Is it ok to rename webm (audio-only) files to .opus?

For .webm files obtained with youtube-dl-f bestaudio containing no video stream, is it preferable to run ffmpeg -i input.webm -vn -c:a copy output.opus or can one simply rename the source file, changing the extension?

I mean, the audio stream is clearly the same, but regarding the metadata, is there disadvantage in the second approach?

[Update] I checked metadata with mediainfo. Even if I save the ffmpeg output to .webm (by running ffmpeg -i input.webm -vn -c:a copy output.webm), the metadata differs.

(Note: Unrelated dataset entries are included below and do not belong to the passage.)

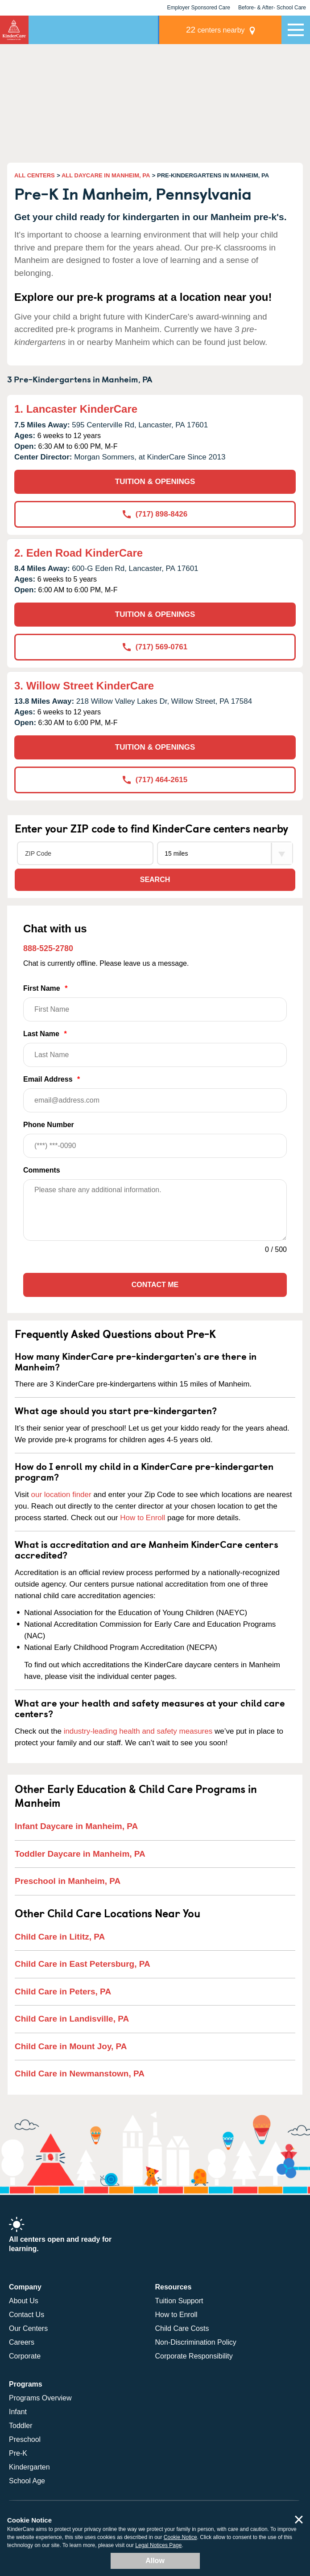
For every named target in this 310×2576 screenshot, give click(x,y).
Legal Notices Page (158, 2545)
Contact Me (155, 1284)
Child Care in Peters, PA (63, 1991)
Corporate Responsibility (194, 2356)
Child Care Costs (182, 2328)
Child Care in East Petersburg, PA (82, 1964)
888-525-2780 (48, 948)
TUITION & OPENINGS (155, 481)
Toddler (20, 2425)
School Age (27, 2481)
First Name (155, 1002)
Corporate (25, 2356)
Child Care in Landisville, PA (72, 2018)
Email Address (155, 1093)
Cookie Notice (180, 2537)
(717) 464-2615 (155, 779)
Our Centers (28, 2328)
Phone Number (155, 1139)
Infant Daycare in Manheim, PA (76, 1826)
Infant (18, 2412)
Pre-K (18, 2453)
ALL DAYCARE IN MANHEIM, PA (106, 175)
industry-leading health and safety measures (138, 1731)
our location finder (61, 1494)
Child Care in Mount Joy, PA (71, 2046)
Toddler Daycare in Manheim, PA (80, 1853)
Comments (41, 1170)
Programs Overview (40, 2398)
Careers (21, 2342)
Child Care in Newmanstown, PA (80, 2073)
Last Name (155, 1048)
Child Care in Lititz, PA (60, 1936)
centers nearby (219, 29)
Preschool (25, 2439)
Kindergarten (29, 2467)
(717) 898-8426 (155, 514)
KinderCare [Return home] (14, 30)
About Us (23, 2301)
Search (155, 879)
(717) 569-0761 (155, 647)
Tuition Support (179, 2301)
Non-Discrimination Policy (195, 2342)
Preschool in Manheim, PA (67, 1881)
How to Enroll (142, 1518)
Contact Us (26, 2314)
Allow (155, 2560)
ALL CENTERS (34, 175)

Notice the new entry called "Bit depth":

comparison webm input and webm output with mediainfo GUI

And for the record, this is the .opus result:

opus output of mediainfo GUI

I'd like a canonical answer on whether there's something in the container definition that identifies it as a "pure audio" file as opposed to a audio/video file, something that is handled correctly only by "re-wrapping" the stream in a new container file.


WebM is a subset of Matroska, which is a container format for multimedia data. Opus is an audio format (an audio codec), which is usually stored inside an Ogg container, but can also be stored inside a Matroska container or a WebM container.

When an Opus audio track is stored in an Ogg container, the file name suffix is usually '.opus' (but when a Vorbis audio track is stored in an Ogg file, the suffix is usually '.ogg')

If you change the file name suffix (from '.webm' to '.opus'), the data inside the file will stay the same.

What I usually do to extract the audio track from a webm file is:

mkvextract file/path.webm tracks 0:file/path.opus

Note that 'file/path.opus' will be an Ogg container with Opus format (if that's what the WebM contained).

mkvextract can be obtained by installing package 'mkvtoolnix-cli' in ArchLinux, for instance.